Layering: How to create your unique perfume

Fragrance Mixing. Perfume layering. Fragrance cocktail. Whatever you call it, the art of wearing two or more perfumes together is an under-the-radar technique that has been around for centuries. Layering your perfume is a sure-fire way to create a unique fragrance.

What are the advantages?

A unique perfume shows the personality of someone. Layering gives the possibility to mix a perfume that suits you perfectly.

How do you layer perfumes?

Layering doesn't necessarily mean spraying two perfumes directly on top of each other. In fact, you're layering when you apply a scented lotion after showering and then a perfume. Or you can spray one perfume on your wrists and another on your neck. Laying is pretty open to interpretation, it's all about trial and error. That being said, there is one rule which is important to keep in mind. Always apply the heaviest fragrance first.

Which perfumes go well together?

To understand how best to pair your perfumes, you must first understand the different layers in perfumes. The top note is what you smell when you first spray, it is composed of sparkling and vibrant fresh notes. The heart note is the heart of perfume and is usually warmer and softer. Finally, the base note is what comes last and stays with you for hours after the top notes have faded.
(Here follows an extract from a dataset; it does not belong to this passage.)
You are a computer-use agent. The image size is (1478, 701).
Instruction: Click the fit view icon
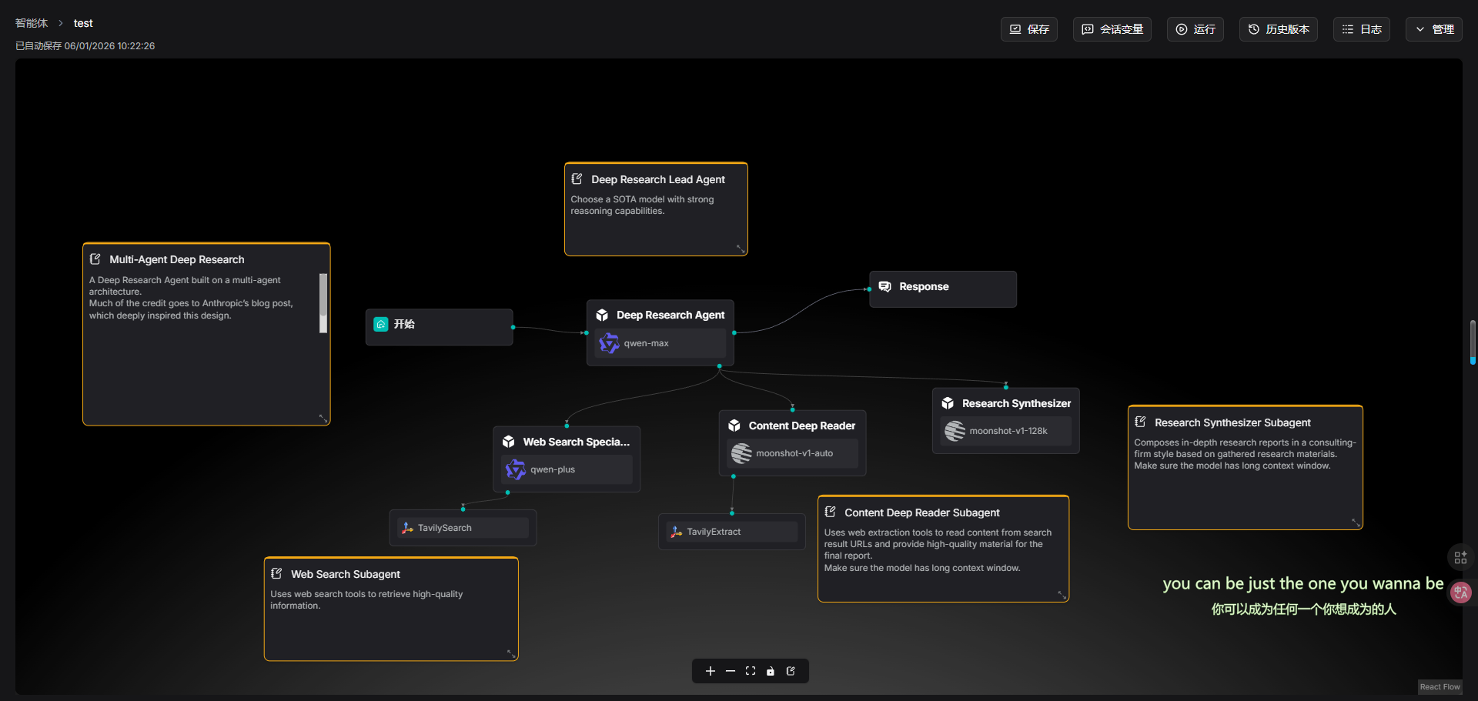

Keep this information in mind when you start combining your perfumes. If you've never layered perfumes before, try combining two that have a similar tone and work up from there. Or, if you're feeling adventurous, try combining two or more opposite perfumes, one spicy and one vanilla, for example. There is no right or wrong. If it is easier, think of matching your fragrances like cooking. Some flavours compliment or extenuate while others clash.

Which perfumes should you avoid?

If you are very nervous about causing "what is this smell?" moments, keep this in mind: avoid combining two perfumes that are too dark and intoxicating - they can be overwhelming when used together.